During a spate of IRA-triggered bombings in the early 1970s in the UK, the beleaguered British government created a haphazard "Prevention of Terrorism Act" which allowed the arrest of any individual on the flimsiest of suspicions. When explosions rocked two pubs in Guildford (London?) a group of four Irish junkies -- Gerry Conlon (Daniel Day Lewis) and three others -- were wrongfully arrested in what we are led to believe was a miscarriage of justice.
The movie is based on Gerry's memoirs, so it cannot be passed off as impeccably "factual" but if some memories have been bent into formulaic shape for entertainment purposes, the truth still remains: these people were not murdering masterminds.
There are really two stories working in the film:
(1) The steamrolling of the "Guildford Four" by the British government; and
(2) The atavistic relationship between Gerry and his father Guiseppe while the two were in prison
Each of these stories would have made a taut and fascinating film by itself, but combined they are an incredible force. Gerry's interrogation is an immemorable moment in cinematic history, including disconcerting scenes of police officials watching the torture in silence.

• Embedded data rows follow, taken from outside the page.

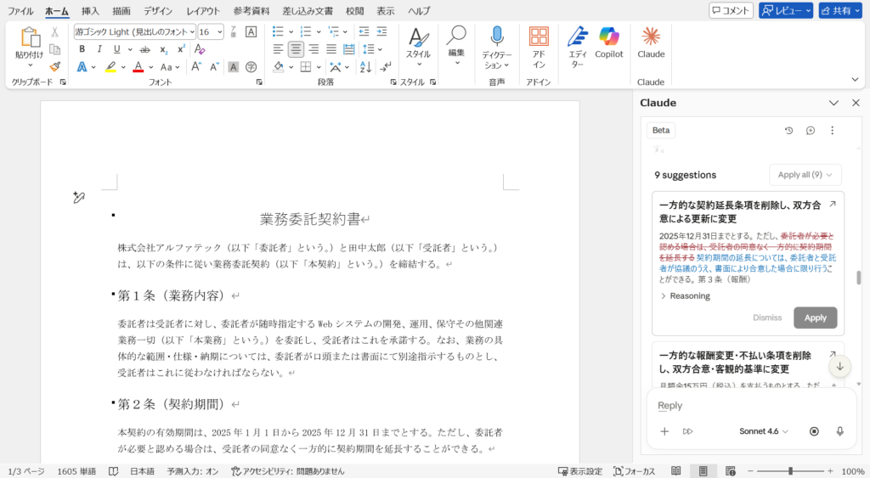Viewport: 870px width, 478px height.
Task: Toggle italic formatting
Action: [x=99, y=49]
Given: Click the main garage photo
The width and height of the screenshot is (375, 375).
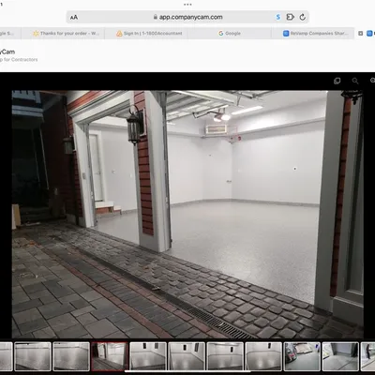Looking at the screenshot, I should 188,215.
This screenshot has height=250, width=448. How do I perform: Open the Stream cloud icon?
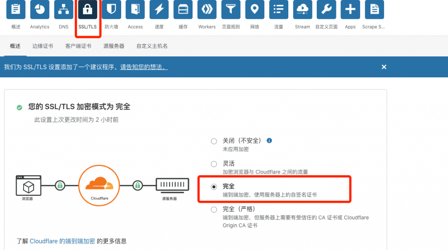click(302, 10)
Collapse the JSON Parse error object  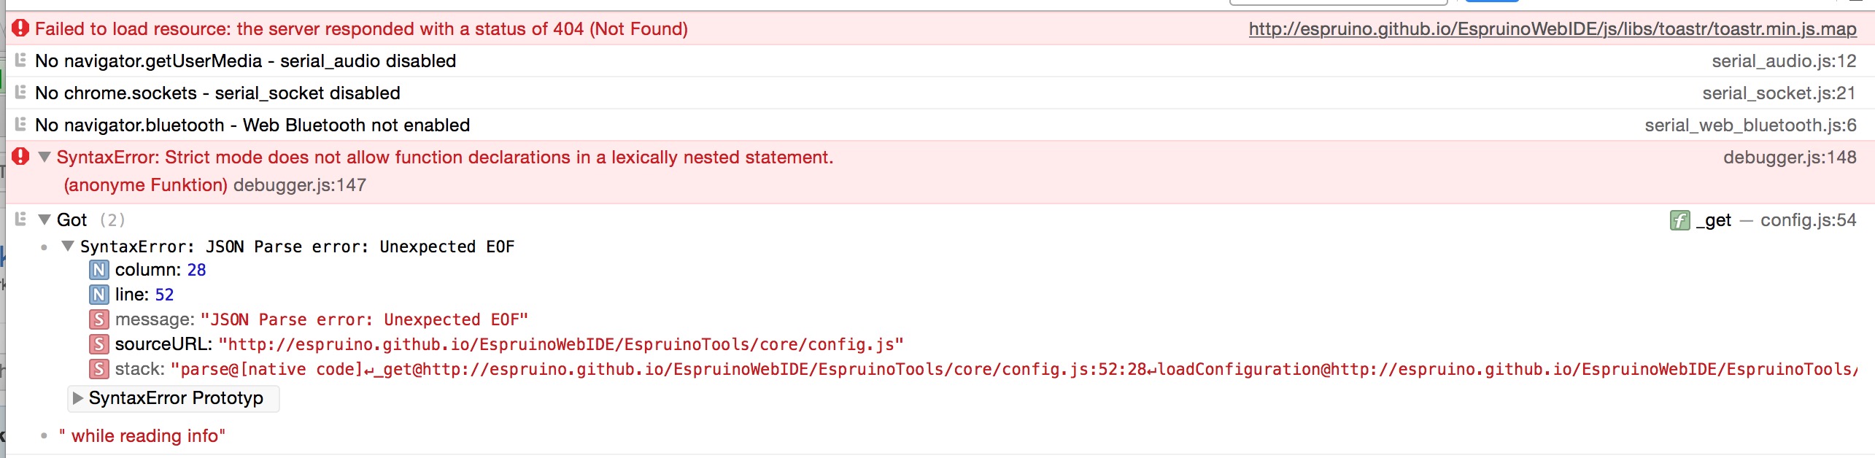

The movie doesn't let up for a moment. The courtroom drama is clearly peripheral to the theme, but it provides some of the film's best moments. While some of the scenes in the latter half of the movie may seem a bit redundant (similar things happening over and over again in the prison life) all that is obscured by the sheer screen presence of Daniel Day Lewis. In fact, the only time you are not riveted by the all-round powerhouse acting is when U2's poignant background score has taken center stage.
An absolute must for fans of political films, and a terrific drama for the rest of us. I highly recommend it.